Today, a whine about wine: of all possible subjects, it’s the one I know least about and couldn’t care less about. This ignorance is blind and wilful. It has always seemed to me that wine snobbery is the snootiest and most expensive of snobberies.
Admittedly the following tirade was quilled by a virtual teetotaller. Not because I’m Muslim or because I’m a recovering alcoholic. My column isn’t part of AA’s 12-step program. Indeed, I’m not totally teetotal; I quite like a glass of bubbly on special occasions, and am happy to be flexible on the definition of special. This whine about wine is focused on the pretentions of the connoisseur.
Despite irreligious tendencies I’d be delighted to invite Jesus Christ to one of my dinner parties (if I threw them, which I don’t), or to a last supper before my execution. JC’s ability to turn water into wine would be very handy. And he wouldn’t be a wine snob, I’m sure. He wouldn’t even be fussy about the water. No posh Pellegrino or Perrier. Just straight out of the tap, or well, as the case may be.
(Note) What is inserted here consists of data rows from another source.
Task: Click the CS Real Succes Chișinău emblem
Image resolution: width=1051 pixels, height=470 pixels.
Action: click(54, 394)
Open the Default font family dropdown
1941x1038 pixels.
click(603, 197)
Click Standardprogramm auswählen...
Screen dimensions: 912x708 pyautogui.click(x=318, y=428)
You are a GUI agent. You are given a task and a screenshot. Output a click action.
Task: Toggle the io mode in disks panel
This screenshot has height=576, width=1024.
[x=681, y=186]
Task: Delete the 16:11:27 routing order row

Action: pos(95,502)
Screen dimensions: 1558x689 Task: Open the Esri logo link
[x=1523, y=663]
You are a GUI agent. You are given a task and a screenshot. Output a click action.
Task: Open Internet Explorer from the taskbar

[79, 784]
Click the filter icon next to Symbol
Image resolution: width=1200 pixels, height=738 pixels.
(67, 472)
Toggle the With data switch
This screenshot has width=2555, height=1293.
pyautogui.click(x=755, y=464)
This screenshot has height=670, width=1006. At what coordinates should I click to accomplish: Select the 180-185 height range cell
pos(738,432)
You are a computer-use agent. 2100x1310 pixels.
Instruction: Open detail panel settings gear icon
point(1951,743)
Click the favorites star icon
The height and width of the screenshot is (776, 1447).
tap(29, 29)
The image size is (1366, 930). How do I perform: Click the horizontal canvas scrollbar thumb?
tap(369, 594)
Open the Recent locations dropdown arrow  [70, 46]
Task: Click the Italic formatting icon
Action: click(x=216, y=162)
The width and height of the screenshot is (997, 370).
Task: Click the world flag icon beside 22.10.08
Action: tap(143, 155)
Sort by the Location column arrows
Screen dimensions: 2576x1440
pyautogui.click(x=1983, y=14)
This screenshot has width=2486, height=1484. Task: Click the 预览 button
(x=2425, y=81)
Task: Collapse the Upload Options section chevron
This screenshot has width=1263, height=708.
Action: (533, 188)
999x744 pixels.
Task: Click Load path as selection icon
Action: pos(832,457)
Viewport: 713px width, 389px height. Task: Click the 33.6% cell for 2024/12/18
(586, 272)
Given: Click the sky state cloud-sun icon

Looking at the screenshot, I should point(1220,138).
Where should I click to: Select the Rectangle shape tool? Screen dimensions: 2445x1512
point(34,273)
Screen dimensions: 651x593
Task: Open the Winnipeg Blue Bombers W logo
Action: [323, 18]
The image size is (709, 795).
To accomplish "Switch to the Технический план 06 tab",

The New Testament neither specifies nor testifies as to what sort of wine Jesus conjured from the jug. Red or white? We don’t know. But being a good host (remember the slap-up dinner he provided the multitude from a bread roll and a tin of sardines?) I reckon it would be top-of-the-line Penfolds Grange. The same costly bottle (retailing at around $1000 a pop) that got a NSW premier booted out of office. But would JC waffle on with all that wanky stuff wine snobs do? Not Him. Just as the Catholic Church doesn’t get all artsy-fartsy about the vintage of the communion wine – how the grapes were grown on the left side of the hill, and crushed by the feet of monks, etc. Or how the resultant brew has as faint hint of persimmon.
I can barely detect the difference between red, white and rosé. Poor eyesight and palate. Chablis? Claret? Don’t ask me. As far as I know it could be vinegar or raspberry cordial.
My indifference to alcohol goes way beyond the wankery of wine, too. It also applies to whisky. Single malt? Blended? It all tastes like petrol. Which I remember from trying to siphon some when my Goggomobil ran dry. Half a century later and it’s still splutter and ugh.
How anyone becomes an alcoholic beats me. As far as I’m concerned, when it comes to whisky and water I’ll have the water. And Jesus can miraculously turn the wine back into H20.
I know this column is sacrilegious to those who regard their wine with religious solemnity. And I ask forgiveness of the wine experts associated with this masthead. By all means be a cognoscenti of claret or cabernet. But I’ll stick with the cheapest champers, indifferent to the birthplace of its bubbles – although I confess to once having a partiality to Bollinger, affectionately known in TV’s Absolutely Fabulous as Bollie. These days you could trick me with carbonated cordial.
P.S. This was written in the Upper Hunter, within drunk-driving distance of many of Australia’s most venerated vineyards – a major tourist destination! But the place displays a shameful lack of parochial pride in our three major industries. Wine, horse studs and, worst of all, coal mining.